Mammalian target of rapamycin (mTOR)/nitric oxide system possibly modulate antidepressant-like effect of 17α-ethinyl estradiol in ovariectomized mice.

Abstract

Due to a close association between depressive disorders and altered estrogen levels, this study was conducted to examine the hypothesis that antidepressant-like effect of ethinyl estradiol (EE2) in ovariectomized mice is modulated by mammalian target of rapamycin (mTOR)/nitric oxide pathways. Female mice were undergone bilateral ovariectomy and different doses of EE2 were intraperitoenally injected alone and combined with specific mTOR inhibitor, rapamycin, non-specific NOS inhibitor, L-NAME, nNOS inhibitor, 7-NI, NO precursor, l-arginine, and selective PDE5I, sildenafil. After locomotion assessment, immobility times were recorded in FST and TST. Moreover, hippocampal mTOR expression was assessed using western blot assay. The hippocampal concentrations of nitrite, a major metabolite of NO, were measured. Although EE2 demonstrated a significant antidepressant-like activity in OVX mice, acute rapamycin exerted an unmarked decrease of the anti-immobility effect of EE2 in FST and TST (P>0.05).
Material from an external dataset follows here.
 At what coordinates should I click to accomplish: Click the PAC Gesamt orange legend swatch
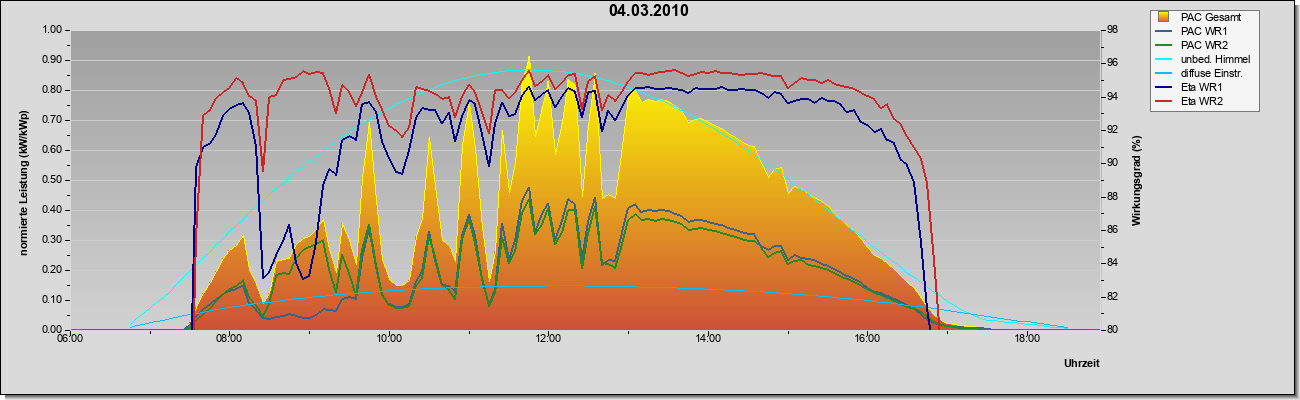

In contrast, combination of minimal effective dose of EE2 with sub- effective doses of either L-NAME (10mg/kg) or 7-NI (25mg/kg) resulted in a robust antidepressant-like effect in OVX mice. Administration of either L-NAME or 7-NI enhanced the decreased antidepressant activity of EE2 induced by combination with rapamycin. Moreover, decrement of hippocampal mTOR expression in OVX mice was significantly enhanced by acute EE2. The increased hippocampal nitrite concentrations caused by ovariectomy were also reversed by EE2 administration. The study demonstrated that acute treatment with lowest dose of EE2 exerts significant antidepressant-like behavior in OVX mice, possibly, through mTOR activation. This effect seems to be also mediated by the suppression of nitric oxide pathway.